A new survey that asked Canadians to rate their wireless networks has revealed not only the most reliable network by region, but also the breaking point at which frustrated subscribers will angrily dump their carriers for another provider.

The wireless network quality study, conducted by J.D. Power and Associates, measured how often Canadian customers suffered service interruptions.

According to the results, SaskTel earned the highest marks for the best connection in Western Canada, while BCE Inc.'s wireless arm Bell and Telus Corp. were graded as the best in Ontario. (BCE owns 15 per cent of The Globe and Mail.) Customers gave Vidéotron Télécom Ltée top marks in the Atlantic provinces and Quebec, while Rogers was rated worst in both Western and Eastern Canada.

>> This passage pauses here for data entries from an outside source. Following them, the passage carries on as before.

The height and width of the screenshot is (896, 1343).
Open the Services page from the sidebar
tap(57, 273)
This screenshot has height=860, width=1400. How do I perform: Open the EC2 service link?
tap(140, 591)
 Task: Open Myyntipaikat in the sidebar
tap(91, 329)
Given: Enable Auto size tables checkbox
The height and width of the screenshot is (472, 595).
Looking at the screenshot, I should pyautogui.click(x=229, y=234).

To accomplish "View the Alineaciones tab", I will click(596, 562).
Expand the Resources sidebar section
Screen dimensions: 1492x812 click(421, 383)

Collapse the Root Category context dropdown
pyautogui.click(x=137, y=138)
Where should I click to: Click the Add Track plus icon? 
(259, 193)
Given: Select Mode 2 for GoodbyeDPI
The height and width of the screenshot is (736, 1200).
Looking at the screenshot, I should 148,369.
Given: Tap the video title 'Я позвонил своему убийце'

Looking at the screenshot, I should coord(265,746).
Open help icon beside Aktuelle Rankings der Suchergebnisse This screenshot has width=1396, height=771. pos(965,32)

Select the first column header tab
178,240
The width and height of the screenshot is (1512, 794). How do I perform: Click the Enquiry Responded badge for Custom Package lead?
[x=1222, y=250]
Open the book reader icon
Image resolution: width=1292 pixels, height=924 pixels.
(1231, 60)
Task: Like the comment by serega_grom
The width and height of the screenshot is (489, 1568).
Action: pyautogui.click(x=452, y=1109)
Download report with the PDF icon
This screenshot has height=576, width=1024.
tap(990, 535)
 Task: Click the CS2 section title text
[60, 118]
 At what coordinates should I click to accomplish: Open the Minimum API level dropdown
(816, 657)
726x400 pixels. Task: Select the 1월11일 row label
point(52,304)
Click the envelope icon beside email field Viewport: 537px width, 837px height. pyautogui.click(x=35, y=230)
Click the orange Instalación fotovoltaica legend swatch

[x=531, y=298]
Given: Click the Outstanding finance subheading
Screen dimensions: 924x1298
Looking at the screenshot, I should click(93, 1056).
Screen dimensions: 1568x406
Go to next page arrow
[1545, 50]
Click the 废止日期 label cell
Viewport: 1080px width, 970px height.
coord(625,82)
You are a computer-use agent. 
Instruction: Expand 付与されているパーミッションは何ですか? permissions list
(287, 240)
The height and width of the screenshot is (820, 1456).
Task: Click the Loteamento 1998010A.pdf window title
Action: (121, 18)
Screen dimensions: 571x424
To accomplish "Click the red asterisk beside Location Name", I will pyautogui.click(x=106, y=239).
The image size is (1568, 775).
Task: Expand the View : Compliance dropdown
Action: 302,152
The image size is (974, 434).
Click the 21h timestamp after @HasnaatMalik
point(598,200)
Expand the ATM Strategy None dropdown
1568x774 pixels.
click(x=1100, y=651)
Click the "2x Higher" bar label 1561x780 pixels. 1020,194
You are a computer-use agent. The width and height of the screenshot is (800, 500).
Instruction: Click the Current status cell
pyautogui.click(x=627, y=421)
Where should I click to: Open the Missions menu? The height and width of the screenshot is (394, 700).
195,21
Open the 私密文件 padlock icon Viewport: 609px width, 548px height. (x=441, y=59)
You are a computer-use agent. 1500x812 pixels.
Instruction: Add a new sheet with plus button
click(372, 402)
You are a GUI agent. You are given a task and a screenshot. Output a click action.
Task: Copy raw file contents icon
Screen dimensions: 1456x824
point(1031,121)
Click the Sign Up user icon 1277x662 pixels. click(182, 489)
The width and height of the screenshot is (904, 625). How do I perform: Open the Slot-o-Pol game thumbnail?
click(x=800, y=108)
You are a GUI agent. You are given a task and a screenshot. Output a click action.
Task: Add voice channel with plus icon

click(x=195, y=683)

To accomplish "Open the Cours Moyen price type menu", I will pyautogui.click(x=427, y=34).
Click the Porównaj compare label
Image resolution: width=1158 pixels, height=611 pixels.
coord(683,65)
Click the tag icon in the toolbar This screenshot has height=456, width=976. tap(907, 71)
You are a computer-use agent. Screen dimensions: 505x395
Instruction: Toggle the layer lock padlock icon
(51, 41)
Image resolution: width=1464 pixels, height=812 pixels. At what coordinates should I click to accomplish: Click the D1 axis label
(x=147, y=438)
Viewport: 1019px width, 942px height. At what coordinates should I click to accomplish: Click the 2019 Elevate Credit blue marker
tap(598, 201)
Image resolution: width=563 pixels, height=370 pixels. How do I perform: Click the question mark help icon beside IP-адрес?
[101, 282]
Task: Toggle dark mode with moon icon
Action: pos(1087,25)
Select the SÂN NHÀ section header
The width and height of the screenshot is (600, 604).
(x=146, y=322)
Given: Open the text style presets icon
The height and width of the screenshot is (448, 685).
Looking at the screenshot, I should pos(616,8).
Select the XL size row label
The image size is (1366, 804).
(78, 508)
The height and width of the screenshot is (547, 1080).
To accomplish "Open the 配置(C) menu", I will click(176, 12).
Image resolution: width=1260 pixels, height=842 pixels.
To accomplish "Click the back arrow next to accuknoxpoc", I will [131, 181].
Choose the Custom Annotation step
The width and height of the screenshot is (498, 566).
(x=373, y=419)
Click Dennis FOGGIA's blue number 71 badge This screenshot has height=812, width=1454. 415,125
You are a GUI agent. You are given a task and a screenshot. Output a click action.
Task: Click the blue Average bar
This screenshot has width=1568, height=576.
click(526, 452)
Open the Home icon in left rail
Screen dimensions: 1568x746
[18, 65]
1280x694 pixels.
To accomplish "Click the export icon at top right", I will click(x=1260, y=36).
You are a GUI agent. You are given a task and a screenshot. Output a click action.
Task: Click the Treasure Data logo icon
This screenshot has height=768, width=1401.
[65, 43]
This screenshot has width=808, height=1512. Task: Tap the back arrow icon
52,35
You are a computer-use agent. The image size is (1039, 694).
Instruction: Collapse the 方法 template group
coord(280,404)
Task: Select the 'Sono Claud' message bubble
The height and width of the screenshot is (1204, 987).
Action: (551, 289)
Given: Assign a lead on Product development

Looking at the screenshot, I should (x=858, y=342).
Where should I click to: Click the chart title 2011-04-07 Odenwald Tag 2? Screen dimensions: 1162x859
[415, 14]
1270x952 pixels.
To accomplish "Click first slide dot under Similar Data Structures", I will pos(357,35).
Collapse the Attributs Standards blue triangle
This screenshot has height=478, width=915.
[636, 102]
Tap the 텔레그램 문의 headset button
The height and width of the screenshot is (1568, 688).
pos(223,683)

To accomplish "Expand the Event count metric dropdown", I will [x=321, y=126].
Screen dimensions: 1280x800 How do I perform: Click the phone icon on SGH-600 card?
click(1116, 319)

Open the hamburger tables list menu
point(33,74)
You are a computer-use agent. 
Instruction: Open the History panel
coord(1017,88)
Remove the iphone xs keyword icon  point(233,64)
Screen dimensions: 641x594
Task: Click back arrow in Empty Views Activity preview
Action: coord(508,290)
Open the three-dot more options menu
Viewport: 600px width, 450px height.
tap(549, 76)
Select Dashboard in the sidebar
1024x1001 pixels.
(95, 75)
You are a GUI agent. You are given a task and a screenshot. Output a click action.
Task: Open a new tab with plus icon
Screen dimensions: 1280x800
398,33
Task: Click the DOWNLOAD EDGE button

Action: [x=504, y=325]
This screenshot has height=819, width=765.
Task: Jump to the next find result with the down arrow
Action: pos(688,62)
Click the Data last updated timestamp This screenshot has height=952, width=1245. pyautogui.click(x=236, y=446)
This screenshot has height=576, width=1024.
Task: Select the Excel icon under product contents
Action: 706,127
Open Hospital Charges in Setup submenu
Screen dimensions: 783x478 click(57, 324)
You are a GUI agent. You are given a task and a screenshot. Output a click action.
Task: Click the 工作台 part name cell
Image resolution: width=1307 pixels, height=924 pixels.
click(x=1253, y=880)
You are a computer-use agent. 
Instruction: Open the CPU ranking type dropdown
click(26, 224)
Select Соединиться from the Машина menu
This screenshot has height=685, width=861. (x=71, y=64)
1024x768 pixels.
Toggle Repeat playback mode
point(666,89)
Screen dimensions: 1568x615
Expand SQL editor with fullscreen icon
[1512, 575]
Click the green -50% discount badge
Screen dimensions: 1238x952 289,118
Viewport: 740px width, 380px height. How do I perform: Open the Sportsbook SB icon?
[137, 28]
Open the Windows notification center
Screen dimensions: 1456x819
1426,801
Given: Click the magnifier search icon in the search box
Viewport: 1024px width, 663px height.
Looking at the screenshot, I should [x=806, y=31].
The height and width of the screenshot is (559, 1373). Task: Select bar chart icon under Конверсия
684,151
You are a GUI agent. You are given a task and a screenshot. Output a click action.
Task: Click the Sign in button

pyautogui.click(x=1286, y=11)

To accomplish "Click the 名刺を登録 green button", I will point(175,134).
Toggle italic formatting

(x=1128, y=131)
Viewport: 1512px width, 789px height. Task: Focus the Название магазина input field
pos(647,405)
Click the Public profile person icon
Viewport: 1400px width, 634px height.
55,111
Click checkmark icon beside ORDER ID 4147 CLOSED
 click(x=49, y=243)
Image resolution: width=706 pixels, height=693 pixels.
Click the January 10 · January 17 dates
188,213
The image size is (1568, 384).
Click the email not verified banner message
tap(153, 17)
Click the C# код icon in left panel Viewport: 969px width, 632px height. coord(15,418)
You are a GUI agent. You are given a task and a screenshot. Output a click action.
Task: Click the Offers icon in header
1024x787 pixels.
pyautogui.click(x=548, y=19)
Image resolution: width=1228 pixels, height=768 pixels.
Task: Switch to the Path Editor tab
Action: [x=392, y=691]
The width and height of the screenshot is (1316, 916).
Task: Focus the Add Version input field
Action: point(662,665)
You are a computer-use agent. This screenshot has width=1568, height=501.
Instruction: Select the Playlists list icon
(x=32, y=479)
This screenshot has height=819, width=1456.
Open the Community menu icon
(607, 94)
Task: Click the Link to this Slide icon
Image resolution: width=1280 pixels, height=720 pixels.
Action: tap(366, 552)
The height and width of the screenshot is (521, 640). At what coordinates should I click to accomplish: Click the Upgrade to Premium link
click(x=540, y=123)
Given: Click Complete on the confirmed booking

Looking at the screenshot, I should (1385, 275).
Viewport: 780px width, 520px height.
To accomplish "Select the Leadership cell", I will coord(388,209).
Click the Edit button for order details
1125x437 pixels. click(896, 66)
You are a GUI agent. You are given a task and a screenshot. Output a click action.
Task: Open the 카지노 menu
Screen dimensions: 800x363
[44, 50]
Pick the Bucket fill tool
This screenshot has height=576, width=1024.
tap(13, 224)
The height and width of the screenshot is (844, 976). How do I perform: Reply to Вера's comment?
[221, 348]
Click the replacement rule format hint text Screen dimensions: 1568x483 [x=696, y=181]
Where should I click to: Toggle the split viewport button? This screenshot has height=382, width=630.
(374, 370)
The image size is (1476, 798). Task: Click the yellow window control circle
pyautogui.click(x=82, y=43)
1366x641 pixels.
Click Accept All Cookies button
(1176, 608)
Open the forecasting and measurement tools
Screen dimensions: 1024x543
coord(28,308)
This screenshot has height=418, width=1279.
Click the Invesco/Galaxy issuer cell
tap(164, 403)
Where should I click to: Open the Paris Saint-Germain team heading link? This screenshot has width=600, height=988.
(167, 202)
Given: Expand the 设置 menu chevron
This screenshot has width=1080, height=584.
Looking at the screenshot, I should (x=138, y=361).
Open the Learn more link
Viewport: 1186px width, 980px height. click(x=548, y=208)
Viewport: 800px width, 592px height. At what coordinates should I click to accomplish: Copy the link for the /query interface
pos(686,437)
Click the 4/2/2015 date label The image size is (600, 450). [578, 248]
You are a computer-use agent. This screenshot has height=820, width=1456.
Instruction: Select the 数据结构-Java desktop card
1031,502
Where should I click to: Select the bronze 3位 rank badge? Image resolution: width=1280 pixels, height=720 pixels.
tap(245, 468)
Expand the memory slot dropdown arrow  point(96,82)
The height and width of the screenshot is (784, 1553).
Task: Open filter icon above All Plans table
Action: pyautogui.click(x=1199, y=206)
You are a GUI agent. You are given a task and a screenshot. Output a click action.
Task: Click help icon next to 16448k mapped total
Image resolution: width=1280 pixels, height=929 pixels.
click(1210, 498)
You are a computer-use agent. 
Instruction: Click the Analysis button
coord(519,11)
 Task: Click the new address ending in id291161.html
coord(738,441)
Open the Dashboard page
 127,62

The study ranked the providers on the metric of problems per 100 network connections (PP100) for data, calls and messaging. Over all, data and calls experienced the most problems – 14 and 13 PP100, respectively. Regular messaging was most dependable, with only five PP100.

The findings are based on the responses of 13,000 wireless customers in October-November, 2014, and March, 2015.

The survey showed that customers will accept some connection issues, but they have a breaking point when they become frustrated enough to actually switch carriers. Customers indicated they "definitely will not" switch carriers if they experienced only five PP100, but "definitely will" switch after 17, though who's counting after 10?

In terms of smartphones, LG devices performed best, with 13 per cent of users indicating that their data speeds are faster than expected. Nine per cent of Samsung owners and 8 per cent of iPhone owners indicated the same.